School of Liberal Arts Organizes Civil Discourse Panel


Mackenzie Bookamer , Contributing Reporter

During the 2020 election season, multiple departments at Tulane have worked to increase access to opportunities for civic engagement, whether that be through virtual watch events or voter registration drives. In conjunction with these efforts, Brian Edwards, dean of the School of Liberal Arts, has organized a panel titled “Election 2020: Tulane Experts Bring Context to a Historic Election.” Originally scheduled for the Thursday before the election, the panel has been postponed due to Hurricane Zeta to the Monday following the election. 

“We put together an event originally as an election preview to help give students in particular a fuller context for understanding the election, both to make their own choices for voting, non-partisan panel, to give context but also just to explain cultural and social and political moments that we’re in, because it is so charged,” Edwards said. 

Organizers say the panel will be non-partisan, giving those who attend an objective view of the social, political and historical context of this year’s election. 

“Despite the fact we were initially disappointed by that [rescheduling] because it couldn’t inform students before voting, we also knew that it would be almost as important to give context on what had happened or what was in the process of happening,”  Edwards said. 

This year’s election has seen an unprecedented number of votes cast before the actual election day, causing the results of the U.S. Senate and presidential elections to be delayed. 

The panel is composed of four professors of the School of Liberal Arts — Jana Lipman, who has expertise on the U.S.’ role in foreign affairs; Karissa Haugeberg, with expertise in the role of healthcare and gender in history; Robert Westley, who specializes in constitutional law; and , with a particular interest in American politics.  

“I thought about putting together a sort of a balanced panel, balanced in terms of discipline, in terms of, I really wanted to have these disciplines represented,” Edwards said. “There’s obviously a lot of profound impact of political choices, and our scholars are really good at giving that deeper context and texture. 
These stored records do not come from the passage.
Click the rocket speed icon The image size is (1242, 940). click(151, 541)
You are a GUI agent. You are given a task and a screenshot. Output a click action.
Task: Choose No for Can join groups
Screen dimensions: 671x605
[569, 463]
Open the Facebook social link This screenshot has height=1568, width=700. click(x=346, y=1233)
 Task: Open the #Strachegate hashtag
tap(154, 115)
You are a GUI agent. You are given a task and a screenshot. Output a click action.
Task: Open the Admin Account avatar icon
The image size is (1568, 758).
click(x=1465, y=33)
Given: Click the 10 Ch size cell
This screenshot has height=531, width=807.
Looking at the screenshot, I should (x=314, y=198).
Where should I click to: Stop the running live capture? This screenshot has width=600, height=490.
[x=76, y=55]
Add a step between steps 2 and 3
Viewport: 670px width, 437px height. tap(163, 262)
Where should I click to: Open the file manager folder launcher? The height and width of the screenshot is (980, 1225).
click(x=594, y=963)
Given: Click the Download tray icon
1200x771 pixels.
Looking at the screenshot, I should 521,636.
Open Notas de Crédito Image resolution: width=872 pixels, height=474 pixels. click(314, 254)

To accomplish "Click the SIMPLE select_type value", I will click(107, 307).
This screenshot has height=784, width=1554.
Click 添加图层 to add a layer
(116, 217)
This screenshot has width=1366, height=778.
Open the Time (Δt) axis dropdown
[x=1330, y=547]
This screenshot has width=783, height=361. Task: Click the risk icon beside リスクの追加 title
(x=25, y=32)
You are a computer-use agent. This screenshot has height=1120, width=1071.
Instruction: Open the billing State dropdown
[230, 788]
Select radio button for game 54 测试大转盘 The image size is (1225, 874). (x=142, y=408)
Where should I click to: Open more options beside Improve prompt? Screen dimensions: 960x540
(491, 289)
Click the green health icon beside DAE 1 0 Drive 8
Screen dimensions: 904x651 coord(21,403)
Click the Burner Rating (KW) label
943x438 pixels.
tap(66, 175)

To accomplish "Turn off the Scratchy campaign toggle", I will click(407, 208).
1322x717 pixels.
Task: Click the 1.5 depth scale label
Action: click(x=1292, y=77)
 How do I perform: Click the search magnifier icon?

While these panelists will all be actively leading the panel along with Edwards’ moderation, there is an emphasis on student involvement and engagement. Edwards expressed that the panel was created in partnership with Tulane College Democrats and Tulane College Republicans. Both organizations were consulted when determining who would sit on the panel of the event. The SLA government, along with other student organizations, will also be represented by asking questions during the event. 

“We really wanted student involvement there, and so we’re bringing it in through the questions,” Edwards said. 

Edwards also said that the panel will function as a large discusion where student questions facilitate the conversations had, and students are encouraged to bring any questions they have for the panelists to the event Monday night.

“Having the space to ask questions, understand historical trends and contexts, or political trends and contexts, in a non partisan space is really something I’m trying to create,” Edwards said. 

The panel will be held on Monday, Nov. 9, at 7 p.m.